UN: Destroyed Syrian facility resembled a nuclear reactor

Published 20 November 2008

On 6 September 2007 Israel destroyed a remote facility in north-east Syria; Israel and the United States claimed the facility was a nuclear reactor in the making (Syrian officials offered many different, and contradictory, explanations about the facility); Syria engaged in elaborate “landscaping,” importing tons of fresh soil to alter the site before admitting outsiders; these outsiders — IAEA inspectors — have now concluded the the site looked like a nuclear reactor

A year ago, on 6 September 2007, Israel stealthily attacked and destroyed a facility in north-east Syria. The more interesting aspect of the operation was not the attack itself — Israel has destroyed military facilities deep inside the territory of Arab countries in the past; rather, it was the first large-scale information warfare on record: Israel used software-based attacks to take down and paralyze Syrian power and communication systems throughout, making the stealthy attack even more stealthy by blinding the Syrian military and its sophisticated, Russian-built air defense systems for about an hour-and-half.

Israel kept mum about the attack for months, but under pressure from Congress for more details about the attack, the Bush administration last April offered documentations to support its assertion that the target Israel destroyed was a nuclear reactor in the making. Syria vehemently denied this assertion, but what did not help the Syrian claims was the fact that in the weeks and months following the September attack, Syrian officials offered many different, and contradictory, explanations as what exactly was being done in the remote facility.

Israel and the United States have now received support from the first independent investigation of the suspected Syrian nuclear site: a just-released UN report bolsters U.S. claims that Damascus was building a secret nuclear reactor. The report also confirmed the discovery of traces of uranium amid the ruins. The Washington Post’s Joby Worrick writes that officials with the UN’s atomic agency stopped short of declaring the wrecked facility a nuclear reactor, but they said it strongly resembled one. “While it cannot be excluded that the building in question was intended for non-nuclear use, the features of the building … are similar to what may be found in connection with a reactor site,” the report said. The investigators also noted that Syria had gone to great lengths — including elaborate “landscaping” with tons of freshly imported soil — to alter the site before admitting outsiders. Despite the apparent cleanup effort, environmental sampling by U.N. inspectors turned up traces of uranium, the fissile metal used in nuclear reactors, according to the report by the International Atomic Energy Agency (IAEA), the world body’s nuclear watchdog. By itself, though, the discovery of uranium was not conclusive, and IAEA officials said they are evaluating several possible explanations.

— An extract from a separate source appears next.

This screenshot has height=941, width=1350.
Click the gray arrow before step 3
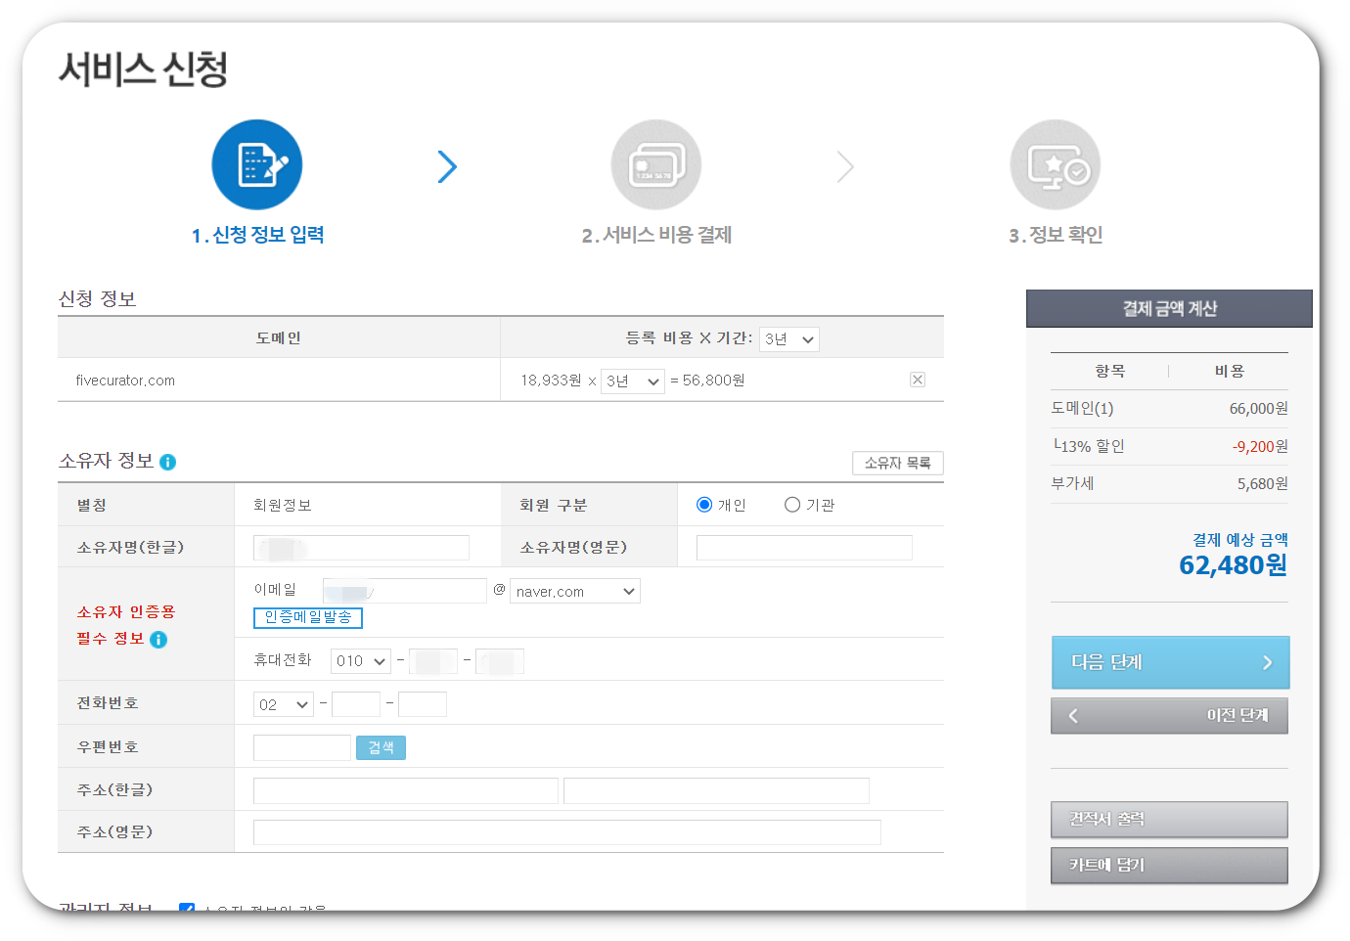point(845,166)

A senior U.N. official, in describing the uranium finding, said soil collected from areas that had not been obviously landscaped contained “significant” amounts of uranium. Worrick quotes the UN official to say that uranium is present in nature, but that the particles discovered by the IAEA teams had been “chemically” manipulated by humans but not “enriched,” the official said, referring to the highly complex process of converting uranium into forms used in nuclear weapons. “In our view, this kind of material should not be there,” he said.